Abstract

The benefit of ICU in older patients is often debated. There is little knowledge on subjective impressions of excessive care in ICU clinicians combined with objective patient data in real-life cases. Is there a difference in treatment limitation decisions and one-year outcomes in patients above and below 75 years, with and without concordant perceptions of excessive care by two or more ICU clinicians? Reanalysis of the prospective observational DISPROPRICUS study, performed in 56 ICUs. Clinicians (nurses, physicians) completed a daily questionnaire about the appropriateness of care for each of their patients during a 28 day period in 2014. We compared the cumulative incidence of patients with concordant perceptions of excessive care, treatment limitation decisions and the proportion of patients attaining the combined endpoint (death, poor quality of life or not being at home) at one year across age groups via Cox-regression with propensity score weighing and Fisher-exact tests. Of 1641 patients, 405 (25%) were ≥75 years.

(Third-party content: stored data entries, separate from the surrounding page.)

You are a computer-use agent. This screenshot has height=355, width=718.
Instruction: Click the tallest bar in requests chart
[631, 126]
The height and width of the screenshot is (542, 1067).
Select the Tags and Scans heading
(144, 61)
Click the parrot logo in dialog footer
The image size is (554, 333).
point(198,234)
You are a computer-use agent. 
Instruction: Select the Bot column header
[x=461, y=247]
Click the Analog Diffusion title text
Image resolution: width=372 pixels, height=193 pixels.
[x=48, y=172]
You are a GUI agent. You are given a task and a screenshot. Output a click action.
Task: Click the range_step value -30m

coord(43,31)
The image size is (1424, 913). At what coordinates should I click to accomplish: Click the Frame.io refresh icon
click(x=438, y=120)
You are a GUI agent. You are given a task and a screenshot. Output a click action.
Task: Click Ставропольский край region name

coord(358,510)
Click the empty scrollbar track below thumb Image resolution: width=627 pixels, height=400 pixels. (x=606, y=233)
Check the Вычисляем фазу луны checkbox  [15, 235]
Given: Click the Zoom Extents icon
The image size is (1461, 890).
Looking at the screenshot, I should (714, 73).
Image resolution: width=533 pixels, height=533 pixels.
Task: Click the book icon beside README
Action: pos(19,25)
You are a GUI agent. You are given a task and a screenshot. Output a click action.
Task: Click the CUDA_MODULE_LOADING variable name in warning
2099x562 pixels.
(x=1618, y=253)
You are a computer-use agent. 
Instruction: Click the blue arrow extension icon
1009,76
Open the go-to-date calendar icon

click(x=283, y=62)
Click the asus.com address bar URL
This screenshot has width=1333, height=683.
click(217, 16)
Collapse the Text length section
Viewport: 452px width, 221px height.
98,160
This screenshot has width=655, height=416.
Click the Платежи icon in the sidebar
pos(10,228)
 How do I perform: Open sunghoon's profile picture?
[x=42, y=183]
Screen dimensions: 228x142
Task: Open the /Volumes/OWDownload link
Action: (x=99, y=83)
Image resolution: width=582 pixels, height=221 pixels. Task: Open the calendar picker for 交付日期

The cumulative incidence of concordant perceptions of excessive care was higher in older patients (13.6% versus 8.5%, p<0.001).In patients with concordant perceptions of excessive care, we found no difference between age groups in risk of death (one-year mortality 83% in both groups, p=1, HR after weighing 1.11, 95%CI 0.74-1.65); treatment limitation decisions (33% versus 31%, HR after weighing 1.11, 95%CI 0.69-2.17) and reaching the combined endpoint at one year (90% versus 93%, p=0.546).In patients without concordant perceptions of excessive care, we found a difference in risk of death (one-year mortality 41% versus 30%, p<0.001, HR after weighting 1.38, 95%CI 1.11-1.73) and treatment limitation decisions (11% versus 5%, p<0.001; HR 2.11, 95%CI 1.37-3.27), though treatment limitation decisions were mostly documented prior to ICU admission. The risk of reaching the combined endpoint was higher in the older (61.6% versus 52.8%, p<0.001). Although the incidence of perceptions of excessive care is slightly higher in older patients, there is no difference in treatment limitation decisions and one-year outcomes between older and younger patients once patients are identified by concordant perceptions of excessive care. Additionally, in patients without concordant perceptions the outcomes are worse in the older, pleading against ageism in ICU clinicians.